Helm stable/prometheus-operator: adding new scraping targets and troubleshooting

Today I Learned (TIL) that Kubernetes named ports usage may be quite frustrating.

Recently I’ve deployed monitoring stack (Prometheus, Grafana) in Kubernetes using Helm stable/prometheus-operator. Setting up monitoring for Kubernetes cluster itself is covered by this wonderful guide. But for setting up monitoring for other services one need to learn what Kubernetes Operator is, and create his/her own ServiceMonitor for Prometheus-Operator (see stable/prometheus-operator).

ServiceMotitor is a custom resource. It tells Prometheus what k8s Service exposes metrics and where: service label selectors, its namespace, path, port, etc. Say, we’ve got a web application Service in the default namespace with label app: pili that exposes /metrics endpoint on the named port called uwsgi . We are going to deploy ServiceMonitor for Prometheus to scrape the metrics every 15 seconds in monitoring namespace and with certain labels. Then we apply a manifest:

apiVersion: monitoring.coreos.com/v1
kind: ServiceMonitor
metadata:
  name: monitoring-pili
  namespace: monitoring
  labels:
    app: pili-service-monitor
spec:
  selector:
    matchLabels:
      # Target app service
      app: pili
  endpoints:
  - interval: 15s
    path: /metrics
    port: uwsgi
  namespaceSelector:
    matchNames:
    - default

Following this steps I’m sucessfully deployed a few service monitors: for a PostgreSQL cluster, RabbitMQ, ElasticSearch, etc. All of them allowed Prometheus to scrape metrics just as expected. But my own application still showed 0 active targets in Prometheus. I could manually curl my app service’s /metrics endpoint and see that all the metrics are exposed correctly. Still Prometheus was unable to scrape it.

I doublechecked label selectors as they often happen to be a culrpit (see this StackOverflow question). Everything was fine. I could see that my app’s Service exposed Kubernetes endpoints correctly:

$ kubectl get endpoint --namespace default
...
pili  10.244.0.136:8080,10.244.0.144:8080,10.244.0.185:8080  6d16h
...

Eventually, it turned out that ServiceMonitor didn’t see my app service’s named port!

My Service manifest look like this:

apiVersion: v1
kind: Service
metadata:
  name: pili
  labels:
    app: pili
spec:
  type: ClusterIP
  ports:
  - protocol: TCP
    port: 8080
    targetPort: uwsgi
  selector:
    app: pili-web
    tier: backend

In that case Service targeted named port uwsgi from app’s Deployment.
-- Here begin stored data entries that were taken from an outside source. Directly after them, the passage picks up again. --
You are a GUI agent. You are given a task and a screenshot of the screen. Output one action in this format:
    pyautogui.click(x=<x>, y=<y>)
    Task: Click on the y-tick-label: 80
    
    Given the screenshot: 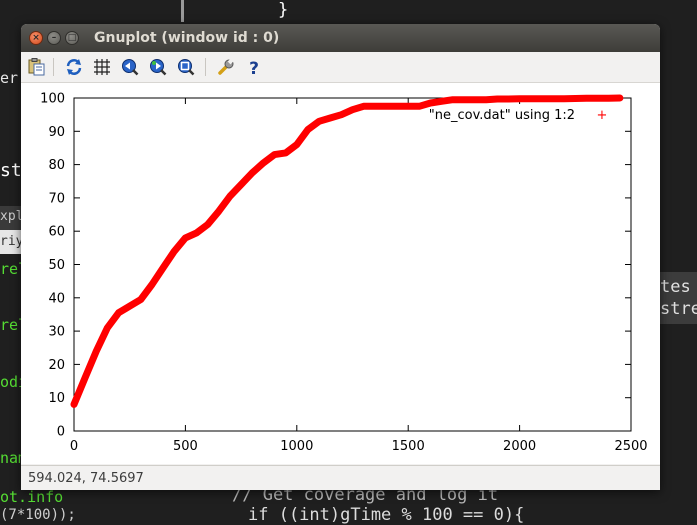 What is the action you would take?
    pyautogui.click(x=56, y=166)
    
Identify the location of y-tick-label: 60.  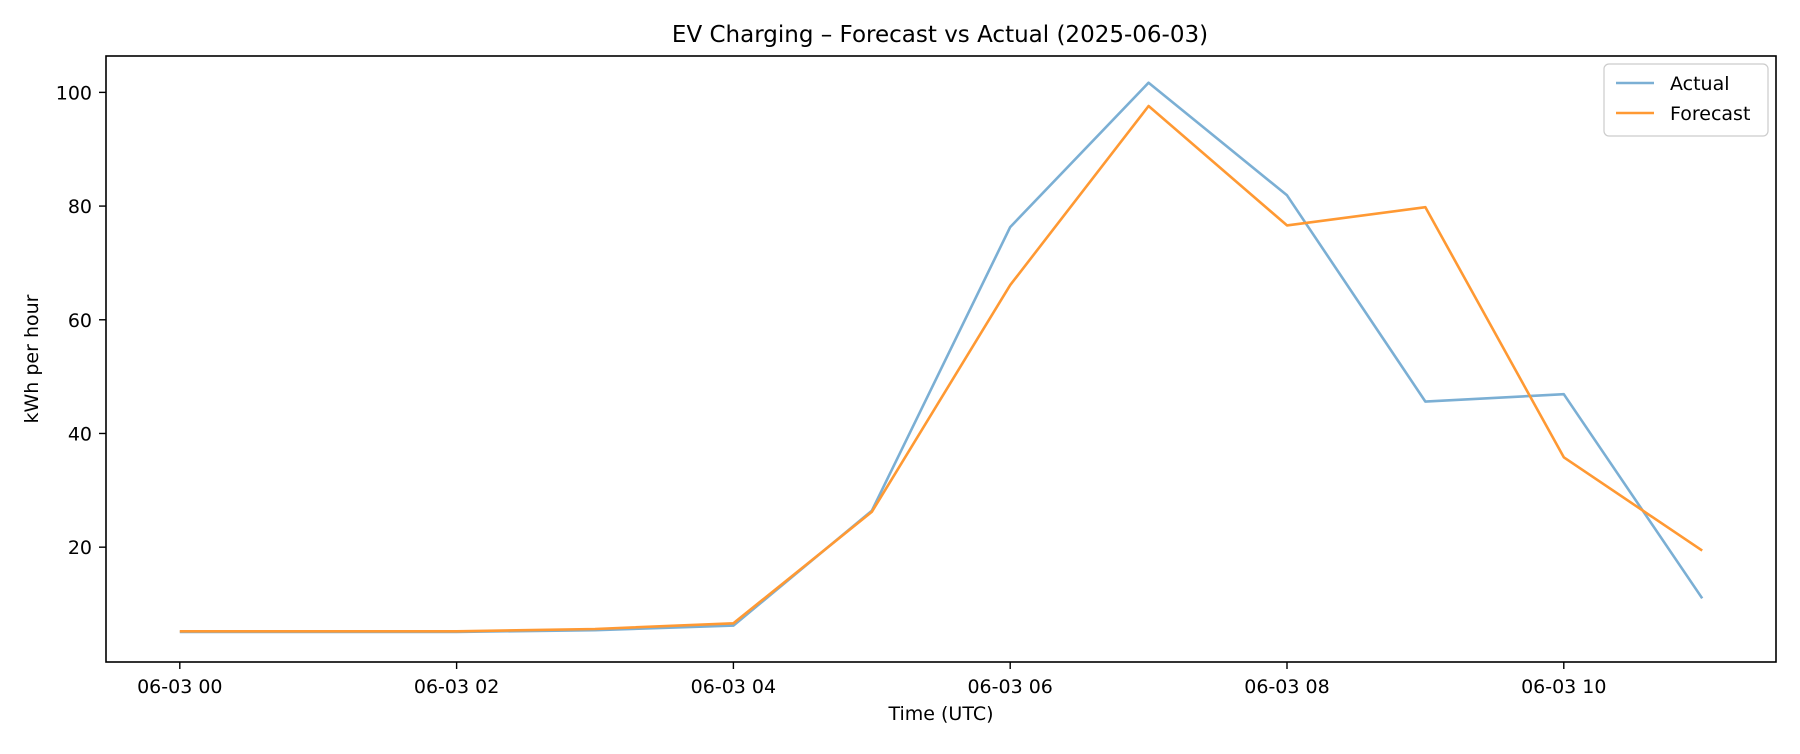
(80, 321).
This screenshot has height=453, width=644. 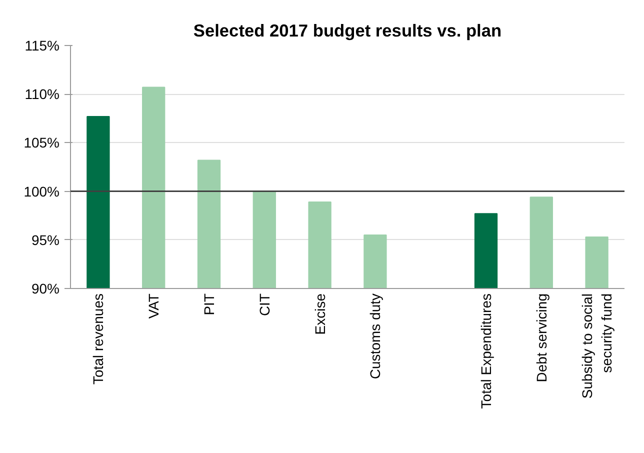 What do you see at coordinates (348, 30) in the screenshot?
I see `chart-title: Selected 2017 budget results vs. plan` at bounding box center [348, 30].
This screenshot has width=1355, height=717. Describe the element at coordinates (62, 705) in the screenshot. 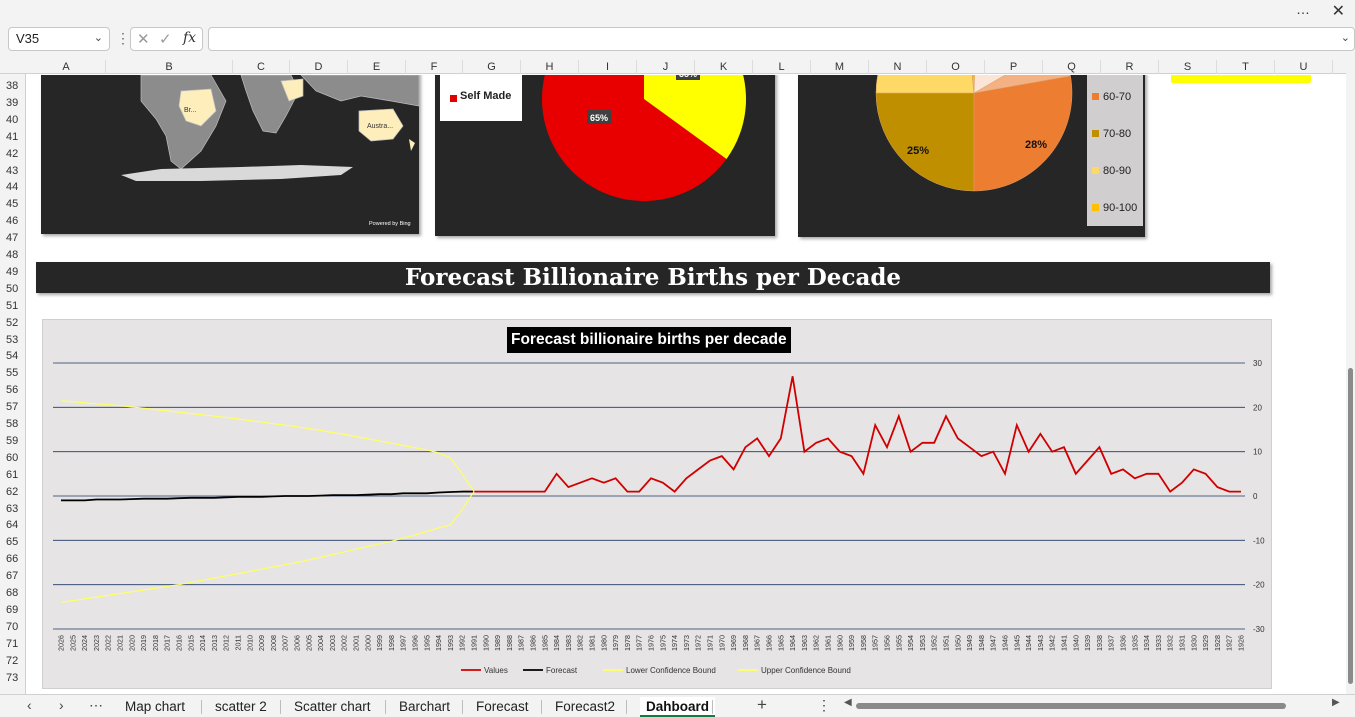

I see `next-sheet-icon: ›` at that location.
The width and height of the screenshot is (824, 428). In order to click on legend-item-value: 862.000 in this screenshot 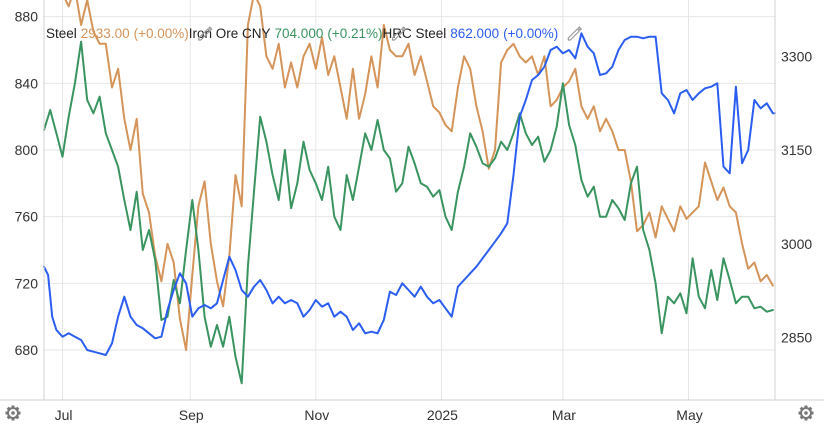, I will do `click(474, 34)`.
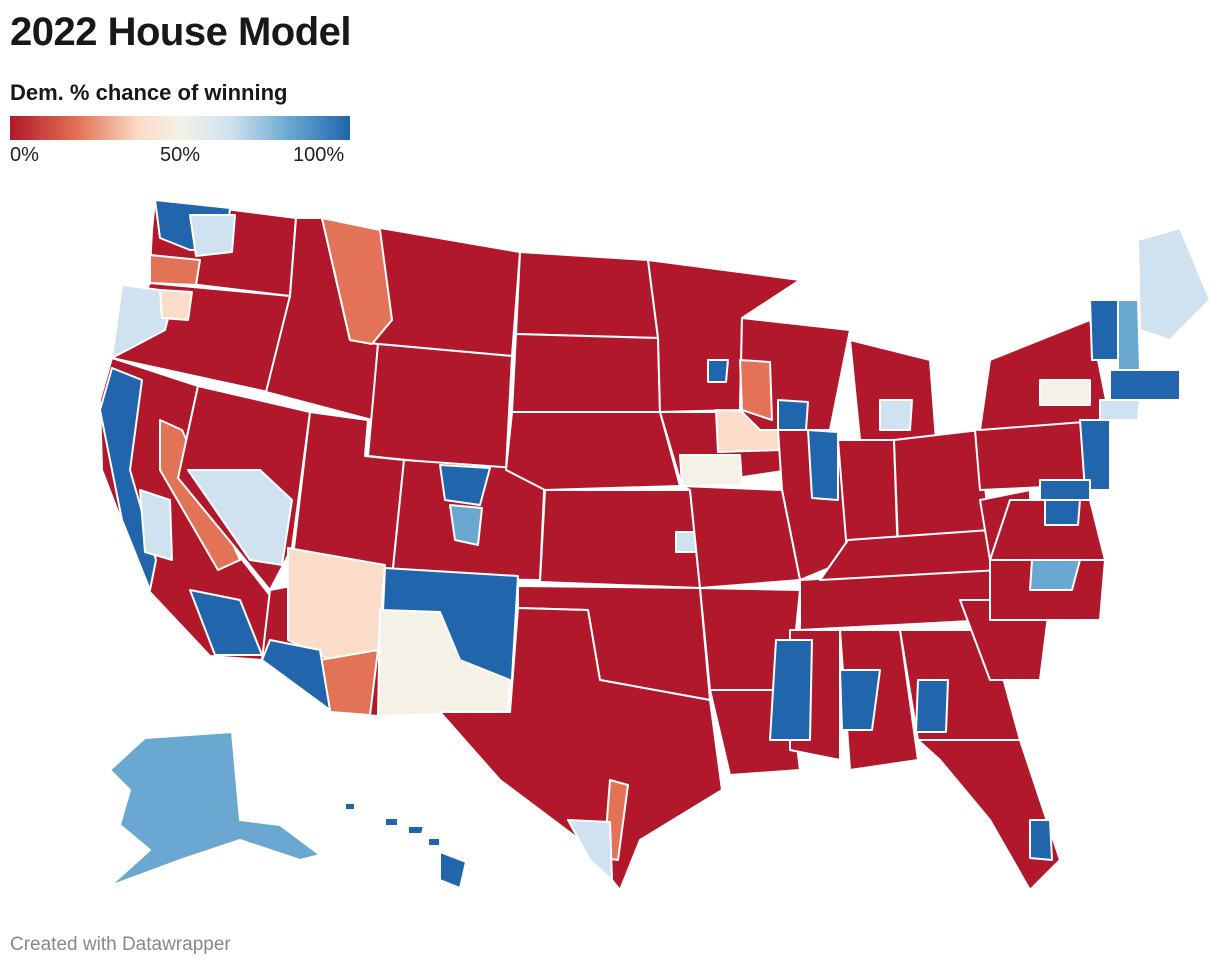 The height and width of the screenshot is (970, 1220). Describe the element at coordinates (128, 479) in the screenshot. I see `california-coast-districts` at that location.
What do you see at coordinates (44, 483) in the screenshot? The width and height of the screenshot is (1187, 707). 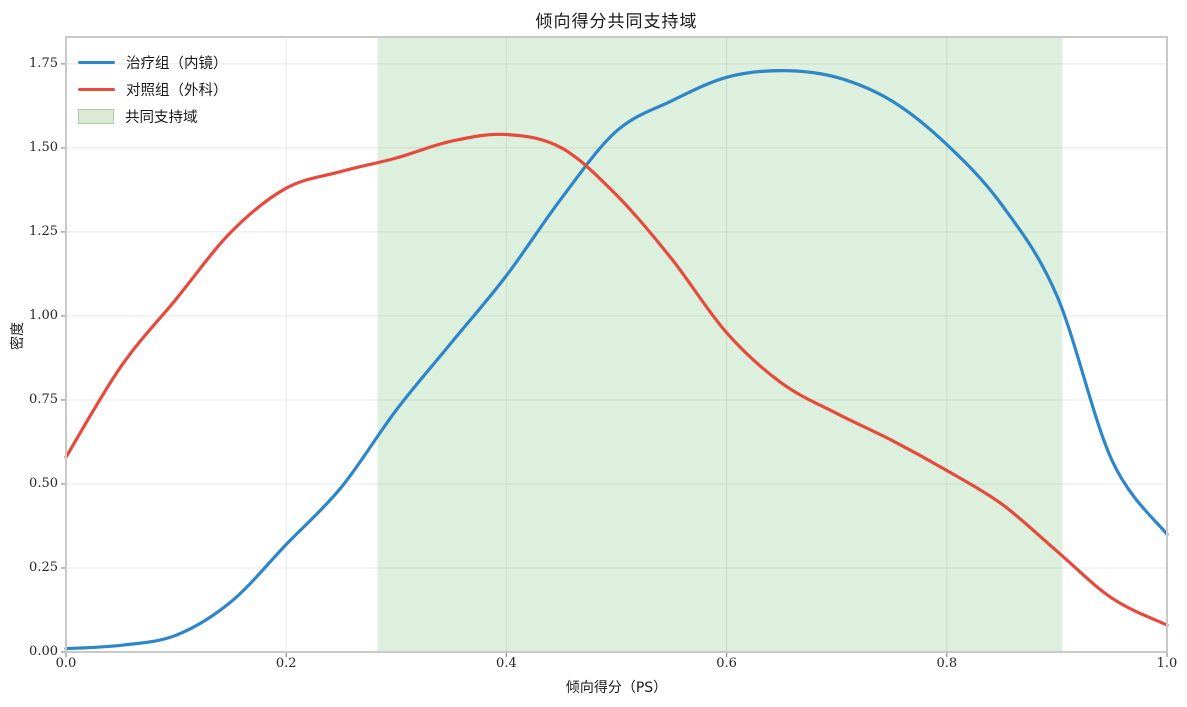 I see `y-tick-label: 0.50` at bounding box center [44, 483].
The port was also used in Ingress sucessfully:

...
- backend:
    serviceName: pili
    servicePort: uwsgi
...

It wasn’t untill I explicitly named the port (with the same name) in Service that ServiceMonitor could discover my target. So I rewrote my Service manifest:

apiVersion: v1
kind: Service
metadata:
  name: pili
  labels:
    app: pili
spec:
  type: ClusterIP
  ports:
  - name: uwsgi
    protocol: TCP
    port: 8080
    targetPort: uwsgi
  selector:
    app: pili-web
    tier: backend

So the only change that really helped was this one:

   ports:
-  - protocol: TCP
+  - name: uwsgi
+    protocol: TCP
     port: 8080
     targetPort: uwsgi

Service’s port should be explicitly named even if has the same name as target port’s name. ServiceMonitor understands only explicitly named Service ports, although other entities, e.g. an Ingress, work well without explicit naming. Beware!

P.S. At the time of writing I used kubectl v1.14.2 and helm v2.14.0.